| Exercise directions |
Output exactly, with nothing added, the entries from the first line through the line with "Given: Open the CONTACTO menu item".

━━━━━ Data to examine

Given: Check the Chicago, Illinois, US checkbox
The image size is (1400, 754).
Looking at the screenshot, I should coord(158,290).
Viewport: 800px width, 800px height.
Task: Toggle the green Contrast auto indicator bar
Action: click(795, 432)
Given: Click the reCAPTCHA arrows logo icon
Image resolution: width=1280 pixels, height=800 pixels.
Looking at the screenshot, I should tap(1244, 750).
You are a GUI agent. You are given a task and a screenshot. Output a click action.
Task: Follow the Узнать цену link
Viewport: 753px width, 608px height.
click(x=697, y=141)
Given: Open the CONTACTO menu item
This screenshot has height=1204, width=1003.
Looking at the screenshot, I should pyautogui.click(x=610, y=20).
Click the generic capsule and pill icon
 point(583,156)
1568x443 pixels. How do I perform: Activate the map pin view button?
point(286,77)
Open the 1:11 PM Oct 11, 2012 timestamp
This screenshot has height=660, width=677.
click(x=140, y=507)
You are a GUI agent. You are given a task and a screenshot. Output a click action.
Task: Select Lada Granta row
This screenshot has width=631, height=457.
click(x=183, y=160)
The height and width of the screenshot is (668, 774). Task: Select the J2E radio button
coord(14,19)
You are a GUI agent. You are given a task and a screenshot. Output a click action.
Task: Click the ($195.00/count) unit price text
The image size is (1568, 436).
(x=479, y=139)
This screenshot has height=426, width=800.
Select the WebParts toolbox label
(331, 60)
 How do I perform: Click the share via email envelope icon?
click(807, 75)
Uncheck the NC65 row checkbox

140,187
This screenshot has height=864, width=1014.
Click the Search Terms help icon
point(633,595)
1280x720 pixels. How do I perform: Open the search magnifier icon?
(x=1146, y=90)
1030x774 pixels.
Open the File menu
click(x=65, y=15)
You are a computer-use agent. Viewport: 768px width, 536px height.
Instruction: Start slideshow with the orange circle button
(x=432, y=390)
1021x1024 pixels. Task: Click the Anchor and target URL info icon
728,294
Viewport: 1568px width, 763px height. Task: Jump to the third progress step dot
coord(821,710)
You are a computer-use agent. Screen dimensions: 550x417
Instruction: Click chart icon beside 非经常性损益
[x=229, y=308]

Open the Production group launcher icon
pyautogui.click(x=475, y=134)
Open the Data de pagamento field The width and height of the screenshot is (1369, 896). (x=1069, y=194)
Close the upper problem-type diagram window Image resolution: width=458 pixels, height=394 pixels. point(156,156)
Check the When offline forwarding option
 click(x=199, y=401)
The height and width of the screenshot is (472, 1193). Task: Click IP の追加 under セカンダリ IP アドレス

━━━━━━━━━━

| Answer for the task |
Given: Check the Chicago, Illinois, US checkbox
The image size is (1400, 754).
Looking at the screenshot, I should coord(158,290).
Viewport: 800px width, 800px height.
Task: Toggle the green Contrast auto indicator bar
Action: click(795, 432)
Given: Click the reCAPTCHA arrows logo icon
Image resolution: width=1280 pixels, height=800 pixels.
Looking at the screenshot, I should tap(1244, 750).
You are a GUI agent. You are given a task and a screenshot. Output a click action.
Task: Follow the Узнать цену link
Viewport: 753px width, 608px height.
click(x=697, y=141)
Given: Open the CONTACTO menu item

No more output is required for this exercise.